[Skip to Navigation]
Special Communication
January 31, 2019

Biospecimens, Research Consent, and Distinguishing Cell Line Research

Author Affiliations
  • 1Department of Obstetrics and Gynecology, University of Michigan Medical School, Ann Arbor
  • 2Center for Bioethics and Social Sciences in Medicine, University of Michigan Medical School, Ann Arbor
  • 3Department of Medical Ethics and Health Policy, Perelman School of Medicine, University of Pennsylvania, Philadelphia
  • 4Department of Otolaryngology–Head and Neck Surgery, University of Michigan Medical School, Ann Arbor
JAMA Oncol. 2019;5(3):406-410. doi:10.1001/jamaoncol.2018.6988

Newly revised regulations for human research affecting translational oncology will become effective in January 2019. A substantial component of the debate leading to this revision was how to regulate biospecimen research; specifically, whether all biospecimens should be considered inherently “identifiable,” thereby necessitating informed consent for use in research.
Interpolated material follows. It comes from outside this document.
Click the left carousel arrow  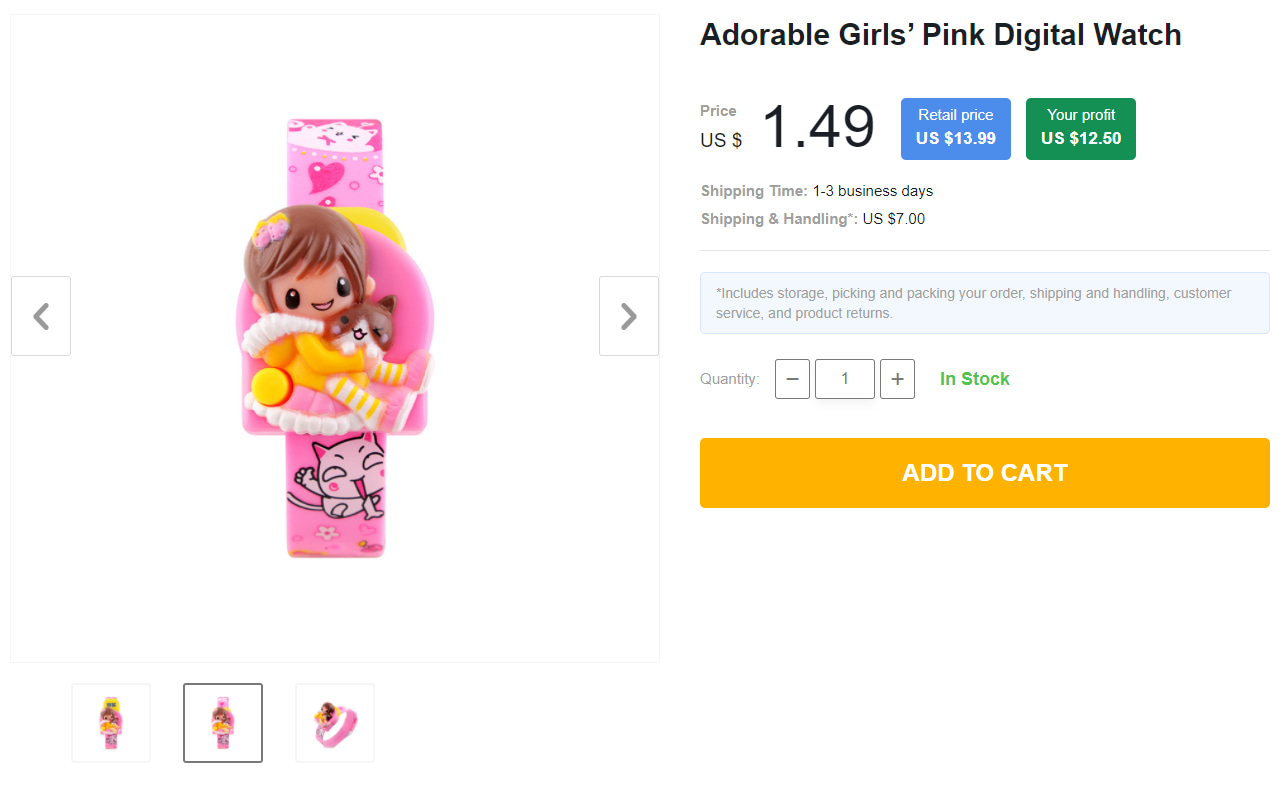(x=40, y=316)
The famous cases seminal to this discussion involve cancer cell lines, but the unique features of this kind of biospecimen research were largely missing from the regulatory deliberation. However, special aspects of cell line research—at the stages of procurement, generation, evolution, and sharing—alter how society should balance participant interests against the goals of research. Recommendations are offered to cancer researchers and policymakers going forward to enable ethically appropriate regulation of biospecimen research across its diverse spectrum.